Both days will have identical schedules, with camp life interpretation beginning at 8 AM and battle demonstrations being held at 11:30 AM.

Other military demonstrations will be held through the rest of the day, with "General Washington" reviewing the troops at 3 PM followed by a Cavalry Demonstration at 4 PM to end the day.

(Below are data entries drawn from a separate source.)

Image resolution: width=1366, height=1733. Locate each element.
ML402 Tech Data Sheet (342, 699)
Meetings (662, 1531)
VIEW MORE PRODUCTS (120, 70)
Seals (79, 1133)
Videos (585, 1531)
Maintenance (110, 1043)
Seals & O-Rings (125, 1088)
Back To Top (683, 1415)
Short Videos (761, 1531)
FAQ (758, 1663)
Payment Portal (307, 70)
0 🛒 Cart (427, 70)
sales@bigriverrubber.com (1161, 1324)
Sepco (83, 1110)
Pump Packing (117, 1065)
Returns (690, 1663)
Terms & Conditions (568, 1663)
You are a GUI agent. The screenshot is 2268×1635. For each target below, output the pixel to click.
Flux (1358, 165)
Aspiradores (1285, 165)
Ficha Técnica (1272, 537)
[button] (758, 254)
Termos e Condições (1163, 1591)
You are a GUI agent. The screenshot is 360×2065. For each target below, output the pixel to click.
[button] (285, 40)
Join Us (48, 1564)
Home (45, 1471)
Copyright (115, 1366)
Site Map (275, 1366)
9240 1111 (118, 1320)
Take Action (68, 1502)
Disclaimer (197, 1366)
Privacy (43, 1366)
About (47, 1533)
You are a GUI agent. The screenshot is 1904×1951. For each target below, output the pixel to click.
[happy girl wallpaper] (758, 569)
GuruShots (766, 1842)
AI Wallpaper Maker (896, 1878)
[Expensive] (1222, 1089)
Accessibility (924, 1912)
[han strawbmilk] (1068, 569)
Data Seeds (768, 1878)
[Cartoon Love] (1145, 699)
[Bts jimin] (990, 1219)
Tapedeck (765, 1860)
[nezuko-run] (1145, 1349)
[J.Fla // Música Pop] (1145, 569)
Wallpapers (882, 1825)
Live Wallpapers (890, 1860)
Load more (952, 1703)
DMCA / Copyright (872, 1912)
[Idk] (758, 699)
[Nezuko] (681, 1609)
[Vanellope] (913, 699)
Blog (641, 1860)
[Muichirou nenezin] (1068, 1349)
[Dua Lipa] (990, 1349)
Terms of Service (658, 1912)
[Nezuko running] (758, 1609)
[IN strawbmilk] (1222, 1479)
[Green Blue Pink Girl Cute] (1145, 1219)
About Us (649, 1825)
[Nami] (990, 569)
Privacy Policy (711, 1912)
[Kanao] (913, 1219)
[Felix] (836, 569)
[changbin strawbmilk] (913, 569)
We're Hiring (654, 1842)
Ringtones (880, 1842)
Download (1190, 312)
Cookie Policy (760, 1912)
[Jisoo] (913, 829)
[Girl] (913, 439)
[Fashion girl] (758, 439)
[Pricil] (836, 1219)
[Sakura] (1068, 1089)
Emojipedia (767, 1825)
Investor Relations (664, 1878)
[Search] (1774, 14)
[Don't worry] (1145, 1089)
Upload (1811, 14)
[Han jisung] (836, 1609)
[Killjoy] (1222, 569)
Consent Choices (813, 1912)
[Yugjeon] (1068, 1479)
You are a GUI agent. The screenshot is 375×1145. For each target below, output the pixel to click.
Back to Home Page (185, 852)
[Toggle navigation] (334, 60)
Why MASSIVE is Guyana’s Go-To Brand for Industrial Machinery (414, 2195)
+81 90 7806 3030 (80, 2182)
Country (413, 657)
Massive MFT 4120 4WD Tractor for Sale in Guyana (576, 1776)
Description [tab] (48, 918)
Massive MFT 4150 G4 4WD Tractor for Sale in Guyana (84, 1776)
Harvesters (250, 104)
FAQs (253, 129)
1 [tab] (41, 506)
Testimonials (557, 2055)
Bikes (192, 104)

The afternoons will also have sessions focused on Lady Washington and women in the Revolution from 12 PM to 4 PM.

Getting There

George Washington's Mount Vernon
3200 Mount Vernon Memorial Highway
Mount Vernon, VA 22121

Tickets: All events are included with paid admission - Adults $17, Youth $9, Children 5 and Under Free
Parking: There is usually plenty of free parking in lots near the gates of Mount Vernon

Directions from Emerson: 
  • I-95S to I-95S/I-495S (Capital Beltway) toward Richmond, VA
  • Stay to the right (Local Traffic) as you get ready to cross the Potomac River (Woodrow Wilson Bridge)
  • From I-495 take US 1 South (Exit 177A) in Alexandria, VA for 4.7 miles making a slight left on VA-235 (Mount Vernon Highway) and go 2 miles to Mount Vernon
    • (Alternate scenic route: Take Exit 177B/177C in Alexandria, VA toward Mount Vernon; then follow George Washington Memorial Parkway 9.1 miles along the Potomac River to Mount Vernon)

Bonus Trivia:
  • 1774: John Parke Custis, George Washington's stepson, marries Eleanor Calvert (granddaughter of the Fifth Baron Baltimore) at Mount Airy Mansion in Upper Marlboro, MD. John Parke Custis would contract "camp fever" at the Siege of Yorktown and die in 1781.
  • 1799: General Henry "Light-Horse Harry" Lee eulogizes George Washington at his funeral with the words, "First in war -- first in peace -- and first in the hearts of his countrymen."
  • 1803: John and Eleanor's son George Washington Parke Custis builds Arlington House on the banks of the Potomac River with a magnificent panoramic view of Washington DC.
  • 1831: George Washington Parke Custis' daughter Mary Anna Randolph Custis marries Light-Horse Harry's son Robert E. Lee.
  • 1861: The Union confiscates Arlington House at the outbreak of the Civil War, as the home of rebel commander Robert E. Lee.
  • 1864: Quartermaster General Montgomery C. Meigs converts Arlington House into what is today Arlington National Cemetery, with the first graves in the rose garden. The house still stands on a hill in the center of the cemetery.